More than 1,200 lobster fishers set out for these waters to haul in lobsters during the first fishing season in PEI that runs from April 30 to June 30 each year. Setting Day marks the start of the eight-week lobster fishing season. The annual event starts at 4:45 am when the fishing communities across the island come out to cheer on their local fishing fleets as they head out to the sea. The first lobster boat that leaves the wharf is that of the most veteran fisher and his crew and other boats follow and the wharf roars with the sounds of engines, cheers and silent prayers. Some harbours invite local clergy to bless the boats and crews during this annual spring rite.
PEI’s lobster industry strongly believes in sustainability and would never jeopardize their rich resources for short term gains. Its fishery is strong because of the aggressive and sustainable management strategies implemented throughout its history. The Canada government’s Department of Fisheries and Oceans (DFO) sets minimum legal sizes to sustain the lobster fishery and fines fishermen caught with smaller lobsters on their boats.
The smaller lobsters called the ‘Canners’ are unique to the PEI, where the warmer temperatures cause the lobsters to mature quickly. These small lobsters were canned in the earlier days and so they got their name. Minimum size of ‘Canners’ is now set to 72 mm and they weigh between 250 and 375 grams. This is where the marine-scientific community believes the population is sustainable, as 50% of female lobsters in PEI’s waters would have reproduced at least once by the time they reach this size. In other regions, the minimum legal size is 81 mm. The waters are colder there and it takes longer for the lobsters to mature – when they do, they are much bigger. The ‘Market’ lobsters are about 81 mm and weigh more than a pound. They are used in the restaurants and are exported live to the United States.
In PEI, during a tuna fishing season (mid July to mid October), each licence is allotted one tuna and the captain owns that fish, to conserve Bluefin tuna population. According to Captain Mark, he stays in the high-seas until a Bluefin Tuna weighing about 400 kg is caught. Tunas are fished using ‘tended line’ method where a baited hook is attached on a line, connected to a powerful motor on the boat to reel in the catch. At the hook end Captain Mark ties a kite which flutters in the air and goes down once the fish bites the bait. The line is now pulled in and if the tuna is not large enough, is released and the operation is repeated.
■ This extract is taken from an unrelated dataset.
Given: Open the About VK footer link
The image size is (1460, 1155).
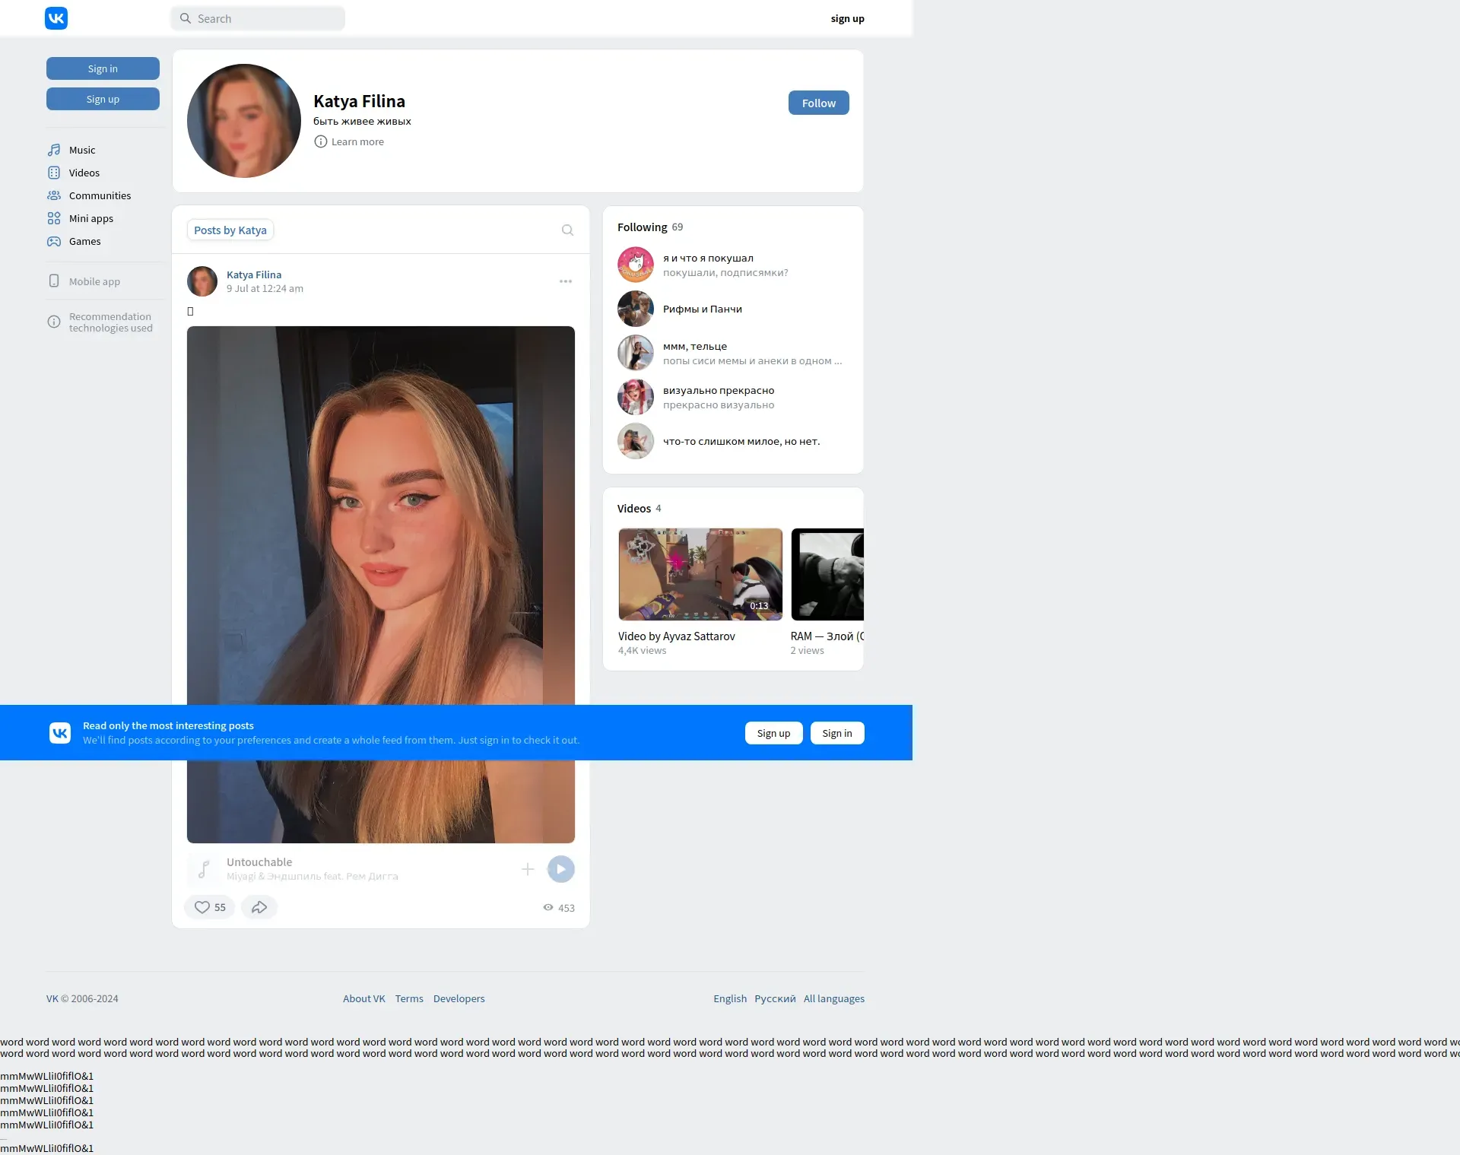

95 %of the Bluefin Tuna is exported to Japan. A fish can be caught on a Monday, trucked to Halifax on Tuesday and arrive by plane in Tokyo on Thursday. A fish that fetches about $25,000 at the PEI Wharf may fetch half a million dollars in the Tokyo’s fish market auction.
The fishing industry being regulated stipulates that there is a need for a licence to fish lobsters. The licenses are passed on from generation to generation and it is not that easy to get a new license as the DFO has put a cap on it. With each licence comes stipulations regarding the harvesting season dates, area they can set their traps, the number of traps permitted, the minimum and the maximum size of the lobsters that can be caught. Any violation of the stipulations will lead to hefty fines and also suspension of the license for three days. There have been hardly any violations reported as a three day suspension during a sixty day harvesting season will prove to be big loss.
The fishing community along with the DFO officials and the environmentalist have succeeded in maintaining the equilibrium of the fragile eco-system and also ensure optimum market value for their catches.